↓↓↓
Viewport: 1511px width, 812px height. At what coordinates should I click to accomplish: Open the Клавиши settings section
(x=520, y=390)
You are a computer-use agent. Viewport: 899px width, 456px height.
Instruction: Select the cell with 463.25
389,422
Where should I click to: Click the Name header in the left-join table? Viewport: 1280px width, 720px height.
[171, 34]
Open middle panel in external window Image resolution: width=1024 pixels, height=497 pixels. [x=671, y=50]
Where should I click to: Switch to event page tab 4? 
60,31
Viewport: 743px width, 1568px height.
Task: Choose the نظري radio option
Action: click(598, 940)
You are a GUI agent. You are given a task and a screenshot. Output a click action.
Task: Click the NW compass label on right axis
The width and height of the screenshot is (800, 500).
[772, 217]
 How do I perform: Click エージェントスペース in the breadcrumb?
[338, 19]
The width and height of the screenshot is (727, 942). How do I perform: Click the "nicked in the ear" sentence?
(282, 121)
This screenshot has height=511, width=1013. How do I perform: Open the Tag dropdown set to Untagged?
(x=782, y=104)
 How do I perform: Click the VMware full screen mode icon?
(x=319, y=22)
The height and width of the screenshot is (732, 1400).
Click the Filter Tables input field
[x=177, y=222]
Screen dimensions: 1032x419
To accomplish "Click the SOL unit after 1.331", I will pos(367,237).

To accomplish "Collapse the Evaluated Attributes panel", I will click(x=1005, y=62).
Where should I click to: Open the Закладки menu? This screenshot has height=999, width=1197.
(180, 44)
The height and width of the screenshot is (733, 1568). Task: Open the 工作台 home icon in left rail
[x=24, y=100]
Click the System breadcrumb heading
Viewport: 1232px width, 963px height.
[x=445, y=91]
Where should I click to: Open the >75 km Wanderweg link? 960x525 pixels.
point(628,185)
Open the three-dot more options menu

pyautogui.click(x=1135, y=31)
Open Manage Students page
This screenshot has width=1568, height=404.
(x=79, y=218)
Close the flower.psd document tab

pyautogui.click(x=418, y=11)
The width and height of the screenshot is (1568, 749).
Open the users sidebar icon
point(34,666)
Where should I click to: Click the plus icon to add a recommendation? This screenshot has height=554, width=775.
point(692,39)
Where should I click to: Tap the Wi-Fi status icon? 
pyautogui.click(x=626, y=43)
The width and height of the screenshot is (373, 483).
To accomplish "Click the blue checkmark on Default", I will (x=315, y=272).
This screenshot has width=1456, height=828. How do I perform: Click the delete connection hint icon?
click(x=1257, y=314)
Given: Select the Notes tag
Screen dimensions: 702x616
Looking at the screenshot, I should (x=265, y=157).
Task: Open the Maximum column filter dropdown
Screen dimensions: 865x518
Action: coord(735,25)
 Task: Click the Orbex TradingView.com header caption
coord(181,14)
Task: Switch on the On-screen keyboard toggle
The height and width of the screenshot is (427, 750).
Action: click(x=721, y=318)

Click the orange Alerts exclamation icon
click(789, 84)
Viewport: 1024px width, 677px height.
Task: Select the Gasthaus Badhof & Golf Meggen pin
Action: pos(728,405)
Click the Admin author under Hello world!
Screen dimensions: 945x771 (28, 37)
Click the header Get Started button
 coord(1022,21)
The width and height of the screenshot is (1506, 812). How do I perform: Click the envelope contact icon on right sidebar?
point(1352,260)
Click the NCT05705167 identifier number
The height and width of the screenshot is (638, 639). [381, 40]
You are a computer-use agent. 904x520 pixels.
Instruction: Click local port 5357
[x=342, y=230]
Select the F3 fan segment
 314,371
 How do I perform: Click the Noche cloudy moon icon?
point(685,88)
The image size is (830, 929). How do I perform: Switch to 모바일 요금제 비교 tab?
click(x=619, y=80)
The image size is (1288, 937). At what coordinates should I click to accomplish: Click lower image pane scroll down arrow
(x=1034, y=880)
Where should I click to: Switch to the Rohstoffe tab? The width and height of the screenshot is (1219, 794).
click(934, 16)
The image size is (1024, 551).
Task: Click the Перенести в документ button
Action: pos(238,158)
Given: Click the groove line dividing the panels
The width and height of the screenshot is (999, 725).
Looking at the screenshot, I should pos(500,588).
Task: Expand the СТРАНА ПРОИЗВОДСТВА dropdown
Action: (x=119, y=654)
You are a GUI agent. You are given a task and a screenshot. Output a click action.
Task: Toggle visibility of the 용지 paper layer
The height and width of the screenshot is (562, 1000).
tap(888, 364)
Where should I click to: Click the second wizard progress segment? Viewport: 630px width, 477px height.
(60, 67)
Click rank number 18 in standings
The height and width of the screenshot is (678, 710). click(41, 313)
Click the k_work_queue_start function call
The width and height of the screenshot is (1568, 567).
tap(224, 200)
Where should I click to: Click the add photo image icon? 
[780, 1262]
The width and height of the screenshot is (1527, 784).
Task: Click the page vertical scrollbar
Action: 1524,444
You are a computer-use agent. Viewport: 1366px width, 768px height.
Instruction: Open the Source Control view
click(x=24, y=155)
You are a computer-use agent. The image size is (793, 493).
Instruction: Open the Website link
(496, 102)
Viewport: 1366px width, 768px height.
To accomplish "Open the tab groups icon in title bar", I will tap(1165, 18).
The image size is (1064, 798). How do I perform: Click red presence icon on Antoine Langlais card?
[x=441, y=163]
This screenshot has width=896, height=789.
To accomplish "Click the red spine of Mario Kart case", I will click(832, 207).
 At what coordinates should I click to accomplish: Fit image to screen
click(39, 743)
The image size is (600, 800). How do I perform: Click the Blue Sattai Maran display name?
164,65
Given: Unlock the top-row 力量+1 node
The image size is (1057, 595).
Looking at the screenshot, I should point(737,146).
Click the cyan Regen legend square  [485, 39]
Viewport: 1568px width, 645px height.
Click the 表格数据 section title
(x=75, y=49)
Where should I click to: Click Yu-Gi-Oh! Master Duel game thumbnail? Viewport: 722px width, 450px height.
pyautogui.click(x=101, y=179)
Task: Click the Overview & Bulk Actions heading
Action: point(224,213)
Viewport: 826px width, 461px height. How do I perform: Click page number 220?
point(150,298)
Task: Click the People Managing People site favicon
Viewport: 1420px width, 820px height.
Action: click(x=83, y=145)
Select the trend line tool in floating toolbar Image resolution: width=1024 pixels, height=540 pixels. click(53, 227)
↑↑↑
Filter the lines above, keeping and copying those that contain "resolution".

## Exercise result
Open middle panel in external window Image resolution: width=1024 pixels, height=497 pixels. [x=671, y=50]
Select the trend line tool in floating toolbar Image resolution: width=1024 pixels, height=540 pixels. click(53, 227)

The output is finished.